**Your task**
Find every line in the records below that holds the word "resolution", and copy each one.

(Dataset entries)

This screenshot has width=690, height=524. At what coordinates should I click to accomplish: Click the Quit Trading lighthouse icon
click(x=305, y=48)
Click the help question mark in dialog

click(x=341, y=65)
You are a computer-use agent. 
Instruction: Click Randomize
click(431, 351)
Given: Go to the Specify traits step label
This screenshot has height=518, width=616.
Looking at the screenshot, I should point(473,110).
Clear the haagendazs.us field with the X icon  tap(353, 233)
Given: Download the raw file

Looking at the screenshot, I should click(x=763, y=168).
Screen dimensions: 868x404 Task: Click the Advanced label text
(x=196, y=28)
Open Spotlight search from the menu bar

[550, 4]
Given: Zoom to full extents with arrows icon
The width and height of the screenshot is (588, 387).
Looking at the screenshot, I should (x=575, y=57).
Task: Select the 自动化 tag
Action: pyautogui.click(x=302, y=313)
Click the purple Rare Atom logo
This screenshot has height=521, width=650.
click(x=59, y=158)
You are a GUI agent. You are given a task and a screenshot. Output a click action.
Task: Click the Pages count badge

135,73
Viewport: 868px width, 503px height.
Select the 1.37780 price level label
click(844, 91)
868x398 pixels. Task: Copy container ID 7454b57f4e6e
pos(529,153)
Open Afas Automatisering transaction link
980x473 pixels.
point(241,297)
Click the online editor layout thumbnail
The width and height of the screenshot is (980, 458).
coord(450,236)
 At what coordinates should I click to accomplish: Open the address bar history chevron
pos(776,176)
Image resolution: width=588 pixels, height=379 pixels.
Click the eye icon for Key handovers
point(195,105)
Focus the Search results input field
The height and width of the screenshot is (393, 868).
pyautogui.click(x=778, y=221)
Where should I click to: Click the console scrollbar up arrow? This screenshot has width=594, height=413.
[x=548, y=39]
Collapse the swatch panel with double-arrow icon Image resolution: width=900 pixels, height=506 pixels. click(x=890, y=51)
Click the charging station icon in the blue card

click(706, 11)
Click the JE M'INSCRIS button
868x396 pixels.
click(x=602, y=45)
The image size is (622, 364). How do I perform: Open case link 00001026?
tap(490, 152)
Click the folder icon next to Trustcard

**Final answer**
Image resolution: width=588 pixels, height=379 pixels.
Collapse the swatch panel with double-arrow icon Image resolution: width=900 pixels, height=506 pixels. click(x=890, y=51)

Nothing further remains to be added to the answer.